DATA LINES =>
'''

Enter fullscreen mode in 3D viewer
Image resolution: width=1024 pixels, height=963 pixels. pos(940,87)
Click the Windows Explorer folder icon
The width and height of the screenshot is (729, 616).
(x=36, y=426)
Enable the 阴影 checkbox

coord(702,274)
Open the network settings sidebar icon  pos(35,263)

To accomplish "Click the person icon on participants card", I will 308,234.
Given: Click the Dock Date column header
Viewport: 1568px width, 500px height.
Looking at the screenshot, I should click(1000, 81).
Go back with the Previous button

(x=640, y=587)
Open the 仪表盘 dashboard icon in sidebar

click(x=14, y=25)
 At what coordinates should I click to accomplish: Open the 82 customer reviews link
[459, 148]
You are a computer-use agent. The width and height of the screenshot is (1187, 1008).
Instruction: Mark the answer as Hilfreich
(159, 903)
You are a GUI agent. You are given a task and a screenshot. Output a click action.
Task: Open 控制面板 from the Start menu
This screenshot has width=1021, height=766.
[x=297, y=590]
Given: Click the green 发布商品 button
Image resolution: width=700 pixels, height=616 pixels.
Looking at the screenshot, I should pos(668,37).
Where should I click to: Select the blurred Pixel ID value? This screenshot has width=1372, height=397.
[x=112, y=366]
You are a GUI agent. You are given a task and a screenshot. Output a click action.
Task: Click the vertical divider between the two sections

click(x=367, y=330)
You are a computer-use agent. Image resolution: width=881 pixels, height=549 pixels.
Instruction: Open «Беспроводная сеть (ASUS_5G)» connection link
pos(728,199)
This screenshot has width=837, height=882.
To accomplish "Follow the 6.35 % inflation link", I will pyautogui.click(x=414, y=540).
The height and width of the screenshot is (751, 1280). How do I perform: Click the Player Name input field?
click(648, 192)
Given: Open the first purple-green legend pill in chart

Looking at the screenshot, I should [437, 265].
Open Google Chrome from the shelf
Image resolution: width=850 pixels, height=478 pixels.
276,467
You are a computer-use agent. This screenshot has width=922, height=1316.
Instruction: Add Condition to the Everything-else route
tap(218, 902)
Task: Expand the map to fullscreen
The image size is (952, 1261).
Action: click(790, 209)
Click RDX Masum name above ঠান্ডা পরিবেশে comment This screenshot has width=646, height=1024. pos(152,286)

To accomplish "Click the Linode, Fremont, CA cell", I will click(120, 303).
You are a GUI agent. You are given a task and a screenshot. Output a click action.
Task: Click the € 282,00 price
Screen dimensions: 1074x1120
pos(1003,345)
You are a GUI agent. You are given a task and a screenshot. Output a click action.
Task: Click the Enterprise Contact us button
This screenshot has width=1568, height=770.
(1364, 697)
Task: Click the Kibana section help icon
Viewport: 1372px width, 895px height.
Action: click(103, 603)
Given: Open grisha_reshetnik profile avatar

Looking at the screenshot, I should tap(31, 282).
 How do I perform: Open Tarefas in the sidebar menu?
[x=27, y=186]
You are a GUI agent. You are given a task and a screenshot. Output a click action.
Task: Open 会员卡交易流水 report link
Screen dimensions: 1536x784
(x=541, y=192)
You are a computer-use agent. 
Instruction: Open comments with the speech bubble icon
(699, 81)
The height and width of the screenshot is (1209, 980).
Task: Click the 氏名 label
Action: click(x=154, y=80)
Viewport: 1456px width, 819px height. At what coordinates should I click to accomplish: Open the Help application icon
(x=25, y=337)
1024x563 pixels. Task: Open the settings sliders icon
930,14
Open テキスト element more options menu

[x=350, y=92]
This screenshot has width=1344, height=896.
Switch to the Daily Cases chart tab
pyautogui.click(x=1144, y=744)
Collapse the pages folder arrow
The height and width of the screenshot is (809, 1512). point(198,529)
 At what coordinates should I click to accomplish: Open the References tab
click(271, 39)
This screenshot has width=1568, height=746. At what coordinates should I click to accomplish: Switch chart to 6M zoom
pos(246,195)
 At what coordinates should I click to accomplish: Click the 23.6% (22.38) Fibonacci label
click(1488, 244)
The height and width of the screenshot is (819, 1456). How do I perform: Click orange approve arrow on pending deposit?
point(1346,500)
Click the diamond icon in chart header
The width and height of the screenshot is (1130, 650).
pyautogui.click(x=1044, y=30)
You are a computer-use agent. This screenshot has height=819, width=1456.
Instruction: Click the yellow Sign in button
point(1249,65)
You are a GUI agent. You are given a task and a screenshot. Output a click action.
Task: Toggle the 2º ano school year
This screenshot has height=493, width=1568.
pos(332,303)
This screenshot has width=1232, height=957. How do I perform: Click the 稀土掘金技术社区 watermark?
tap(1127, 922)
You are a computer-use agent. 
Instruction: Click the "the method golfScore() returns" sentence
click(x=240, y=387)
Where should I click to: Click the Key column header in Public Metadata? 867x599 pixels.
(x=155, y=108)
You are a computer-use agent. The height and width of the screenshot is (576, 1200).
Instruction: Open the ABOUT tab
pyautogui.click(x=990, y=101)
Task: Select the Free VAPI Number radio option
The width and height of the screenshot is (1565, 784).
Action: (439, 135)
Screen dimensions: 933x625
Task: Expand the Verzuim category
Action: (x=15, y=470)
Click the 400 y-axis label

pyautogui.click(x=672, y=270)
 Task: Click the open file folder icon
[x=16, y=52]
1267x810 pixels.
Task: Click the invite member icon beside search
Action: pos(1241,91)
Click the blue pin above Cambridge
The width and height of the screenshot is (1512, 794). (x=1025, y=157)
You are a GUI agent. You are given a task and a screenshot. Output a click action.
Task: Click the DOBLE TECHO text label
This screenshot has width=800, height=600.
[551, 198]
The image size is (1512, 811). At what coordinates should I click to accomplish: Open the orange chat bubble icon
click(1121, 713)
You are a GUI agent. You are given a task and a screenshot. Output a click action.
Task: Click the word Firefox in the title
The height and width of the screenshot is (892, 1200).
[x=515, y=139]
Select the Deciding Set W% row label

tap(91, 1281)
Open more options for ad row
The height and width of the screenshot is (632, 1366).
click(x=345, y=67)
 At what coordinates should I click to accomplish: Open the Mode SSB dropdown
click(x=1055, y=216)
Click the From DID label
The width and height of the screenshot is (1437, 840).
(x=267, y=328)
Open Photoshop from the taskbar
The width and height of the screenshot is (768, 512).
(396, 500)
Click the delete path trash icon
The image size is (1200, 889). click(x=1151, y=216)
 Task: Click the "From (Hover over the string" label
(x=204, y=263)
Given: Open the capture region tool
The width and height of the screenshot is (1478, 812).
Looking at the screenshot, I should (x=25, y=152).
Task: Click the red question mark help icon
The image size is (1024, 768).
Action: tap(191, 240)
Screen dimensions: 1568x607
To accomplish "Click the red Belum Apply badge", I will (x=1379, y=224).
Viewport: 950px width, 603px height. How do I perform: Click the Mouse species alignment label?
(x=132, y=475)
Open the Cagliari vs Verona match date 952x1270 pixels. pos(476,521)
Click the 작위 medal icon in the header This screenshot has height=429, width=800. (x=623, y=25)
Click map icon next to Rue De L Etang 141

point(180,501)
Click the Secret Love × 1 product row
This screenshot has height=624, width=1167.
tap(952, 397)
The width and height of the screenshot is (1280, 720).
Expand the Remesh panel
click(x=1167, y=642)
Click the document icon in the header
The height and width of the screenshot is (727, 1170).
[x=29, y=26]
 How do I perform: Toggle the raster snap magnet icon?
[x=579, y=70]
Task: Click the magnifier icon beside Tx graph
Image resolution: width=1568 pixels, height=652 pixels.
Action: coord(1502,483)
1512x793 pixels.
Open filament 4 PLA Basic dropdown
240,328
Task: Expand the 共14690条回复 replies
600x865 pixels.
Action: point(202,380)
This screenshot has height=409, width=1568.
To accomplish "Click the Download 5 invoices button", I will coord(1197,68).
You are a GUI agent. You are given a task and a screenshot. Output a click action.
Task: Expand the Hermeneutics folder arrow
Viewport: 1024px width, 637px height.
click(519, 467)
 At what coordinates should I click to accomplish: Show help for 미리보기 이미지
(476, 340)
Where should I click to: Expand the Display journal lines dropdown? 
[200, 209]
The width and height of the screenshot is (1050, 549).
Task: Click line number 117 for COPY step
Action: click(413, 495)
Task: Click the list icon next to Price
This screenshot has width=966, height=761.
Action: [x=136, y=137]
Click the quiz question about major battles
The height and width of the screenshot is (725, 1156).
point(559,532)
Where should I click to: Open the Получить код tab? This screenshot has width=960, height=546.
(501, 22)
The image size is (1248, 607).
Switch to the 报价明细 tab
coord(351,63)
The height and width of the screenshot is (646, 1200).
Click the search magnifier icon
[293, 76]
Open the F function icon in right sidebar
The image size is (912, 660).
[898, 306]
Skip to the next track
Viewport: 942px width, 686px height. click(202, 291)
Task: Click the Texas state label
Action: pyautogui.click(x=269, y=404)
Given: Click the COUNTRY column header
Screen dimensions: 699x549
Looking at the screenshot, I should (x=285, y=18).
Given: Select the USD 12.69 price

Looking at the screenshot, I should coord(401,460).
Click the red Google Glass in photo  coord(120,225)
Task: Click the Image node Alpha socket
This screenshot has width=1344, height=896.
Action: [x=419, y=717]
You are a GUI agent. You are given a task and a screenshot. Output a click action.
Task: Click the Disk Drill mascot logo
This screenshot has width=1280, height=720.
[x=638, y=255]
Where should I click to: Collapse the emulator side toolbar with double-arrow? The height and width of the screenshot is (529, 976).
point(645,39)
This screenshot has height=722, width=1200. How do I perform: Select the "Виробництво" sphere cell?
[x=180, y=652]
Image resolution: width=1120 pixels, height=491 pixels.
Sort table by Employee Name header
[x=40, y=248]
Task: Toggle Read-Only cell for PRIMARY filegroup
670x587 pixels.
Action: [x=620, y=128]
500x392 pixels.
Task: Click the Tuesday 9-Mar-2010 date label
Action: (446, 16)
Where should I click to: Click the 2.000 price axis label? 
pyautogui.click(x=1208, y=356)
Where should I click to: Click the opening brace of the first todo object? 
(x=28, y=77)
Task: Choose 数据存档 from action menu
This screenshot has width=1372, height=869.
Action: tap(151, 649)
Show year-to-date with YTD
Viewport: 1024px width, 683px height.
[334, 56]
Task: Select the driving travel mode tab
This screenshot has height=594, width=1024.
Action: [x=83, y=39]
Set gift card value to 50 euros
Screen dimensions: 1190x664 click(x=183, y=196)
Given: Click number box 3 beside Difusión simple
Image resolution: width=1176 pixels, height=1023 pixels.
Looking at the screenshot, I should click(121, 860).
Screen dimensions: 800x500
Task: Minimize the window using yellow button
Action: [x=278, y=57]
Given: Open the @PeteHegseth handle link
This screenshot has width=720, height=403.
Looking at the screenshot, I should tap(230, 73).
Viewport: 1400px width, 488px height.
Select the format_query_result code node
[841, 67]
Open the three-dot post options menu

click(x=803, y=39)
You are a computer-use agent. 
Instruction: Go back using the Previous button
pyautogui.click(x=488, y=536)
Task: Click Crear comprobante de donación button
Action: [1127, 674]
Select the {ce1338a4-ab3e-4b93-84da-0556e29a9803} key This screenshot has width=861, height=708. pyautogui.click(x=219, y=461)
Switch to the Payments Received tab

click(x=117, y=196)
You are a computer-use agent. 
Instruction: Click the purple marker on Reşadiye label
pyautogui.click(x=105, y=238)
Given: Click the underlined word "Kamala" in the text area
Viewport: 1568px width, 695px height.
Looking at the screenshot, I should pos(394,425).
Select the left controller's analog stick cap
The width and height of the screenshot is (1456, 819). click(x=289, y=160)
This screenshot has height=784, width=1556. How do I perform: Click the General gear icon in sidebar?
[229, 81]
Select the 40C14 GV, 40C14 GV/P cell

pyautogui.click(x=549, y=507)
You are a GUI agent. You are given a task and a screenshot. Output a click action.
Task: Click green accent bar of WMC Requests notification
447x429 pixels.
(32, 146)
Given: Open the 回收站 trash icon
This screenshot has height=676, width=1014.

'''

WORK INSTRUCTIONS => Output the material from the line with "Click the delete path trash icon" up to and including the line with "Action: tap(191, 240)" as a Markdown table with the columns Row and Line. Number the rows in order and leave out blank lines.

EXERCISE OUTPUT =>
| Row | Line |
|---|---|
| 1 | Click the delete path trash icon |
| 2 | The image size is (1200, 889). click(x=1151, y=216) |
| 3 |  Task: Click the "From (Hover over the string" label |
| 4 | (x=204, y=263) |
| 5 | Given: Open the capture region tool |
| 6 | The width and height of the screenshot is (1478, 812). |
| 7 | Looking at the screenshot, I should (x=25, y=152). |
| 8 | Task: Click the red question mark help icon |
| 9 | The image size is (1024, 768). |
| 10 | Action: tap(191, 240) |